Proxy Metrics for Pre-trained Models: When \(w_s^{(0)}\) is unavailable, using the router norm itself relies on the assumption of small-variance initialization, which may be biased for multi-stage trained models.
The 2.0-bit Floor: Accuracy drops sharply below 2.0 bits. For Mixtral-8x7B, going below 2.0 bits (13.1 GB) is less efficient than a comparable dense model (13.6 GB). The "sweet spot" is 2.0–3.0 avg bits.
Future Directions: Extending theory to multi-class/deeper MoE; adaptive selection of \(\zeta\); joint weight-activation quantization.

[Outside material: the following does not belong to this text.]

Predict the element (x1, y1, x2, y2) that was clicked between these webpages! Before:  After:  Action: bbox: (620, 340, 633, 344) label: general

vs. Uniform Quantization (Kim et al. / Frantar & Alistarh): Uniform methods ignore expert variance and fail in sub-3-bit regimes; this method preserves accuracy through per-expert allocation.
vs. PMQ (Huang et al. 2025a, SOTA Per-expert): PMQ requires massive VRAM and time to enumerate errors on calibration sets and favors high-frequency experts. This method uses zero GPU for allocation and achieves better accuracy/speed above 2.0 bits.
vs. Expert Pruning (Chowdhury et al. 2024): Pruning fails on complex tasks requiring diverse experts and is limited to binary selection; this method provides finer mixed-precision control.

Rating¶

Novelty: ⭐⭐⭐⭐⭐ First to provide generalization guarantees for MoE mixed-precision and link metrics to training dynamics.
Experimental Thoroughness: ⭐⭐⭐⭐ Validated on Switch Transformer and Mixtral 8x7B/8x22B, though theory relies on synthetic models.
Writing Quality: ⭐⭐⭐⭐ Clear connection between theory and experiments.
Value: ⭐⭐⭐⭐⭐ High deployment value for compressing large MoE models to ~2 bits with near-zero overhead.